Berlusconi non molla: Renzi è più De Mita che Moro, Grillo come Hitler

L’INTERVISTA Per il leader di FI il “premier ha scelto la strada dell’arroganza e degli annunci”. Il linguaggio del comico “nasce dai rimasugli della sinistra ‘antisistema’ e l’invidia per chi ha avuto successo nella vita”

berlusconi

“Sento dire spesso che Renzi si ispirerebbe in qualche modo a Forza Italia. Se questo è vero, allora devo dire che l’imitazione non gli è riuscita bene”. Parola di Silvio Berlusconi che in una lunga intervista al Foglio, in occasione dei vent’anni del quotidiano fondato da Giuliano Ferrara, fa un’analisi del quadro politico italiano. Quanto a Grillo Berlusconi rilancia il paragone con il linguaggio di Hitler. “Grillo – spiega – nasce dalla pericolosa sintesi di stati d’animo diversi: i rimasugli della sinistra ‘antisistema’, l’invidia per chi ha avuto successo nella vita e la ricorrente voglia di jacquerie, di rivolta contro tutto e contro tutti, senza un obiettivo chiaro che non sia la distruzione. Da questo cocktail di ideologia, di giustizialismo e di ribellismo sono nati nel Ventesimo secolo movimenti pericolosissimi”. Insomma, aggiunge, il fatto che il guru del Movimento cinque stelle ripeta “molte parole d’ordine di Adolf Hitler, non era affatto un’esagerazione polemica, era una constatazione tecnica”. Renzi, sottolinea Berlusconi, “somiglia più a Ciriaco De Mita che ad Aldo Moro. La sua è la versione 2.0 della vecchia teoria enunciata nel ‘Gattopardo'” e ha scelto “la strada delle battute, dell’arroganza, degli annunci” piuttosto che quella del reale cambiamento della politica.
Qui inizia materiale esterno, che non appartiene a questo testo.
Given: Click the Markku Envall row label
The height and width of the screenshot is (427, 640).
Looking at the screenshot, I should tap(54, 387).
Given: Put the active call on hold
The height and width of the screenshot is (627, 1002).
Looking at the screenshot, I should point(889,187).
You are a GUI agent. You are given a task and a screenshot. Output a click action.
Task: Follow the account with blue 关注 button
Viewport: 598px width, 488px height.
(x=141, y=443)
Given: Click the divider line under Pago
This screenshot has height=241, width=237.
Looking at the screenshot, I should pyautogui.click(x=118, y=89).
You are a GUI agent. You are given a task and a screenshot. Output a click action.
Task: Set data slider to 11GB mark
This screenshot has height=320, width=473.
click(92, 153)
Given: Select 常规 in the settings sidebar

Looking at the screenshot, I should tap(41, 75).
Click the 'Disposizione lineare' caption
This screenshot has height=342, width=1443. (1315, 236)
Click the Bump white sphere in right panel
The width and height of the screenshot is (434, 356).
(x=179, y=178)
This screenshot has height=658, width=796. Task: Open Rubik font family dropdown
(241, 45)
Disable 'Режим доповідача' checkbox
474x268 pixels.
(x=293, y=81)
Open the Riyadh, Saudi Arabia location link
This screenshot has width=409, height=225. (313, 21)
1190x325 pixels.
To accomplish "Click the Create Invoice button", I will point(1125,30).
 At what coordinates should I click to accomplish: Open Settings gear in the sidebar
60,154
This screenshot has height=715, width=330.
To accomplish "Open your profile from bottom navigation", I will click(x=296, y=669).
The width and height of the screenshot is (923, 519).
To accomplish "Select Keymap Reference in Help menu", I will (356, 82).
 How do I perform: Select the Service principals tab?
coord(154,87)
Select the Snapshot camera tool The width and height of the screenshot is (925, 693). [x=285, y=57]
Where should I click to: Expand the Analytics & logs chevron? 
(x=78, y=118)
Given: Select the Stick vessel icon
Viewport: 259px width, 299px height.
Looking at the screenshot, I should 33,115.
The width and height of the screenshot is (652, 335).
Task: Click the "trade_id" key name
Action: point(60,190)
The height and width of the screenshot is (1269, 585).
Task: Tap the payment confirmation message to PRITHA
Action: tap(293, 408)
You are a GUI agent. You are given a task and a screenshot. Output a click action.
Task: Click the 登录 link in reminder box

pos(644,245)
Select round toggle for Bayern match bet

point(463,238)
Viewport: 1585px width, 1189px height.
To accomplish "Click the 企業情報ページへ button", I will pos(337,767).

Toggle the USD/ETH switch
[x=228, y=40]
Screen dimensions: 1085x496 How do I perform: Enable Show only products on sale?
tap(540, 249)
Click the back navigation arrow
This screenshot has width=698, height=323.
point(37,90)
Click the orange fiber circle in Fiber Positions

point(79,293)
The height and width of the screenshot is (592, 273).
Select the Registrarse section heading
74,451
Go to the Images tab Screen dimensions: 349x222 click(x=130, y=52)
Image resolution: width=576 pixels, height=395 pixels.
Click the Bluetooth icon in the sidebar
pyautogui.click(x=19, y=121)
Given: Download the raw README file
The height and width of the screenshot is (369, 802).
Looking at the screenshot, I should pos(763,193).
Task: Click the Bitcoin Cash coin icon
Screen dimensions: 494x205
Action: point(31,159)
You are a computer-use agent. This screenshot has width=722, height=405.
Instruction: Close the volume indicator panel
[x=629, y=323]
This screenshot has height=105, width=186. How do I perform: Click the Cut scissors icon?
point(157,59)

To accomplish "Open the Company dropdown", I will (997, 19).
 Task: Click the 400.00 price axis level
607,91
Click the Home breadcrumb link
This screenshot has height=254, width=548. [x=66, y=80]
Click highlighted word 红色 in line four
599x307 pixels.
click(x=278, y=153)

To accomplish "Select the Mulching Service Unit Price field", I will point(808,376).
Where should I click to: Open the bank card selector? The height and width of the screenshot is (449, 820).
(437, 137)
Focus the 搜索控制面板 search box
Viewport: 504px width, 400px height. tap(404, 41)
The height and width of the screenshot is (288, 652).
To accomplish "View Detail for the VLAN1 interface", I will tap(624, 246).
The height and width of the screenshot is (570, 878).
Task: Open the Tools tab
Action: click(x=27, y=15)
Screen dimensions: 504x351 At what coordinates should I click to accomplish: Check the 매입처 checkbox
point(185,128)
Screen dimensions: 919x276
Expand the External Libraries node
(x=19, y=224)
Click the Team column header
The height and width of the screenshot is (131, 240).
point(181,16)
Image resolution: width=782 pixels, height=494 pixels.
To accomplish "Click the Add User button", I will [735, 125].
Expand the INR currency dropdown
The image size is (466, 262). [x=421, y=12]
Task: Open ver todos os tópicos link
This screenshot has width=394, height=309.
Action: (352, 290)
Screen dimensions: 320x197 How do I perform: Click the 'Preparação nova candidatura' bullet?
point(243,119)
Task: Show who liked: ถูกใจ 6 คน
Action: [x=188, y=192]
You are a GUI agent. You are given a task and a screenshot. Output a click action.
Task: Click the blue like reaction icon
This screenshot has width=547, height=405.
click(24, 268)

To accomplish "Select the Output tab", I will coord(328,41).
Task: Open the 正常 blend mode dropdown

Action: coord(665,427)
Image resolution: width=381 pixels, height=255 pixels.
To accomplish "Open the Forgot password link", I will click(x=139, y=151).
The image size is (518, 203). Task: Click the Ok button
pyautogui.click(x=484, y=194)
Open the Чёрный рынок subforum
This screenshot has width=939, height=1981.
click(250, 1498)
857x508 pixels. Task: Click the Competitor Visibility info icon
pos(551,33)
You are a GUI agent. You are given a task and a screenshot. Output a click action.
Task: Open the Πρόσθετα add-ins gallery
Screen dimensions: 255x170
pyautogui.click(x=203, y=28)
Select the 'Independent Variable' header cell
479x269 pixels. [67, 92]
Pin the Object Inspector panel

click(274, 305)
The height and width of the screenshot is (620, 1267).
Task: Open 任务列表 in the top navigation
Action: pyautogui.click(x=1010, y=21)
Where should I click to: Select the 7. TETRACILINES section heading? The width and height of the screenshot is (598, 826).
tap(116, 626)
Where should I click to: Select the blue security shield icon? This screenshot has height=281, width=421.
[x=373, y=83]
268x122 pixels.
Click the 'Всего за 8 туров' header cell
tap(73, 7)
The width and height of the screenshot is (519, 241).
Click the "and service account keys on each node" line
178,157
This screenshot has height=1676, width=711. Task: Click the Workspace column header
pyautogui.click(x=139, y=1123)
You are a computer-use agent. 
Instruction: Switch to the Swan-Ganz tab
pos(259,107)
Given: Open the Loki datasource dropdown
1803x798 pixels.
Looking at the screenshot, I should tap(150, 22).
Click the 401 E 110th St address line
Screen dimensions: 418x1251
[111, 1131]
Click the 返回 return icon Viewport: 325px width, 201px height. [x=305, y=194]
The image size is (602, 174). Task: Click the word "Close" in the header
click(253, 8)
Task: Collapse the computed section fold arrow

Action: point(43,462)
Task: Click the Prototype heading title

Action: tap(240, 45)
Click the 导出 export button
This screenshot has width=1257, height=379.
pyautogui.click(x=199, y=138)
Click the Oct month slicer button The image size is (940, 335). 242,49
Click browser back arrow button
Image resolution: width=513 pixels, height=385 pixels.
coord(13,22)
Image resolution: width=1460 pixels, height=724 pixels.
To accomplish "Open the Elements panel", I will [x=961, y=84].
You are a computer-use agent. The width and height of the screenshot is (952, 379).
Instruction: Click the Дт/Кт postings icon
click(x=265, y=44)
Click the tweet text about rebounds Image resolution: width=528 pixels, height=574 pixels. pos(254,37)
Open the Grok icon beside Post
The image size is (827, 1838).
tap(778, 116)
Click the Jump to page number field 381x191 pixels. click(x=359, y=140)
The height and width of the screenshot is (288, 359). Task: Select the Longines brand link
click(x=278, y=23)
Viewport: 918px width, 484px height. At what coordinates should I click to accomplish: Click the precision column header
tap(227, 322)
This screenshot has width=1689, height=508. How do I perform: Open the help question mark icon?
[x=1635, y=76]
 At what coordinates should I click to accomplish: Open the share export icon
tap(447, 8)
Se Grillo, secondo Berlusconi, ricorre ad espressioni di Hitler “il fatto che poi i grillini nelle istituzioni si siano rivelati inconcludenti, contraddittori e del tutto incapaci non deve tranquillizzare. Aumenta il pericolo, non lo diminuisce”. Il Patto del Nazareno? Berlusconi spiega di non averlo mai inteso come la prova generale di un’aggregazione di moderati: l’idea “era solo quella di lavorare insieme per modernizzare il paese attraverso riforme condivise. Purtroppo, ci siamo resi conto che ci avevamo creduto solo noi”. Il rimpianto dei suoi venti anni è solo uno: “Io ho una colpa della quale non mi do pace: non sono riuscito a convincere gli italiani a darmi il 51 per cento dei voti”. E il Quirinale? “Non ho mai aspirato al Quirinale – risponde -. Sono consapevole dell’importanza dell’arbitro e ne ho grande rispetto, ma io sono un giocatore in campo, attaccante, non un arbitro”.